Verilen metin ::
·····
Mesajı Okuyun
Old 18-04-2018, 09:36   #3
Av. Hatun Olguner

 
Varsayılan

T.C
YARGITAY
8. HUKUK DAİRESİ
ESAS NO: 2015/15392
KARAR NO: 2015/19647
KARAR TARİHİ: 04.11.2015

>İLAMLI İCRA TAKİBİ AÇILMADAN ÖNCE ALACAKLININ HESABINA PARANIN SAAT FARKI İLE YATIRILMASI, ALACAKLININ BİLGİSİNİN OLMAMASI

Yukarıda tarih ve numarası yazılı Mahkeme kararının müddeti içinde temyizen tetkiki davalı tarafından istenmesi üzerine bu işle ilgili dosya mahallinden Daire'ye gönderilmiş olup, dava dosyası için Tetkik Hakimi tarafından düzenlenen rapor dinlendikten ve dosya içerisindeki tüm belgeler okunup incelendikten sonra işin gereği görüşülüp düşünüldü:

KARAR

Borçlu vekili İcra Mahkemesi'ne başvurusunda; vekiledeni tarafından Bakırköy 1. Aile Mahkemesi'nin 17/09/2014 kesinleşme tarihli kararında hüküm altına alınan manevi tazminat ve yargılama giderine ilişkin alacak kalemlerinin faizleriyle birlikte 26.000,00 TL olarak alacaklıya ait hesaba 20/11/2014 tarihinde saat: 10:19 da ödendiği halde; alacaklı tarafından aynı gün saat 11:13'de İstanbul Anadolu 21.İcra Müdürlüğü'nün 2014/... esas sayılı doyası ile haksız olarak ilamlı icra takibi başlatıldığını açıklayarak ödeme nedeniyle 25.000 TL asıl alacak, 361,90 TL yargılama gideri ve 394 TL faiz yönünden icra emrinin iptalini, ödeme takipten önce yapıldığından iptali istenen kalemlere ilişkin icra masraflarının taraflarına yükletilmemesini talep etmiştir.

Davalı vekili, davanın reddine karar verilmesini talep etmiştir.

Mahkeme'ce bilirkişi raporunun sonuç bölümünün birinci fıkrasında yapılan değerlendirme hükme esas alınmış ve buna göre ödemenin takipten önce yapıldığı kabul edilerek, şikayete konu takip dosyasında 1.320,00 TL ilam vekalet ücreti, 162,74 TL işlemiş faiz olmak üzere toplam alacağın 1.482,74 TL olduğunun tespitine, kalan takibin iptaline, takibin bu miktar üzerinden devamına karar verilmiştir. Hüküm alacaklı vekili tarafından temyiz edilmiştir.
·····
Gösterilen veriler ::
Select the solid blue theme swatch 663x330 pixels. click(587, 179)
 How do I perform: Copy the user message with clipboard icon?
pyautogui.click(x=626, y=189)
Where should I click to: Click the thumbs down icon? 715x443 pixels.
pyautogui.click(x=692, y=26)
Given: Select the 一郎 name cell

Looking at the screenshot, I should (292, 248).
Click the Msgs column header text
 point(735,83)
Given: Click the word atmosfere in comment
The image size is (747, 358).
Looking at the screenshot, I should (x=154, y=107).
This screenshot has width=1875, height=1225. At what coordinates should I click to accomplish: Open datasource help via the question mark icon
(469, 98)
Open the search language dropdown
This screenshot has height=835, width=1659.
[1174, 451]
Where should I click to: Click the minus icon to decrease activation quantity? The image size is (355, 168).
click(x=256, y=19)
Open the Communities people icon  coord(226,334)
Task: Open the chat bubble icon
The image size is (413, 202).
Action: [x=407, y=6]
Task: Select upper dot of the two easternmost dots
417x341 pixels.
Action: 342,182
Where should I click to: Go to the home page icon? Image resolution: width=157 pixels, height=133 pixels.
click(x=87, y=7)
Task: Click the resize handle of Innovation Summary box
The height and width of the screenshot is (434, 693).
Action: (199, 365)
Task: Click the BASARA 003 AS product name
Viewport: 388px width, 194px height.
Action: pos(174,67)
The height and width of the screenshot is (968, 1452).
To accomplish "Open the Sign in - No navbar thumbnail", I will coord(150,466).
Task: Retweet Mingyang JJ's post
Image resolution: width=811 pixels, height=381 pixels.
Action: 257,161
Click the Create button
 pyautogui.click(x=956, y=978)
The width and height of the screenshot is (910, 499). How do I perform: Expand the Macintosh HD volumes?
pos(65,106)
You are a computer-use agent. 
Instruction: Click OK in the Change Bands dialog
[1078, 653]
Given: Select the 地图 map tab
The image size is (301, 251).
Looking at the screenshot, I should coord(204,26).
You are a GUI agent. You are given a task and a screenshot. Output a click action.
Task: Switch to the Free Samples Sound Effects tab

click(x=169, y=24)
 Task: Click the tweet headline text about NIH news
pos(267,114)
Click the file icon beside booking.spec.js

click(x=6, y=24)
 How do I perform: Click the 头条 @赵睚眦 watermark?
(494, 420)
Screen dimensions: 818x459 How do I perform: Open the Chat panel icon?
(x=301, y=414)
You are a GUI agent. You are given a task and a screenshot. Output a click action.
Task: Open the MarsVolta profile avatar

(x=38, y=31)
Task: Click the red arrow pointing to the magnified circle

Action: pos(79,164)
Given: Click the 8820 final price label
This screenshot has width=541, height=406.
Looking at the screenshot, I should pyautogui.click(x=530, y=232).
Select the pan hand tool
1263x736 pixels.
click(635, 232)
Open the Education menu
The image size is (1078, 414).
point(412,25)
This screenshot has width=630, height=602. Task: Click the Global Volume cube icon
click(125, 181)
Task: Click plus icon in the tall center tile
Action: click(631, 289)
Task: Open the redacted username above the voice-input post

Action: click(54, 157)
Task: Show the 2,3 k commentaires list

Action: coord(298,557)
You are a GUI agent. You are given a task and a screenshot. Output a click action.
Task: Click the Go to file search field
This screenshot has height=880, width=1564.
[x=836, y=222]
·····
Belirtilen görev 1 ::
Karar metnine göre borçlu vekili, iptali istenen kalemlere ilişkin icra masraflarının kendi taraflarına yükletilmemesini hangi gerekçeyle talep etmiştir?
Belirtilen görev 2 ::
Karar metninde borçlu vekilinin ödeme nedeniyle icra emrinin iptalini istediği kalemleri tutarlarıyla birlikte sıralayın.

Doğru cevap 1 ::
Ödemenin takipten önce yapıldığı gerekçesiyle. Borçlu vekiline göre alacak 20/11/2014 tarihinde saat 10:19'da alacaklının hesabına ödenmiş, ilamlı icra takibi ise aynı gün saat 11:13'te başlatılmıştır.

Doğru cevap 2 ::
- 25.000 TL asıl alacak
- 361,90 TL yargılama gideri
- 394 TL faiz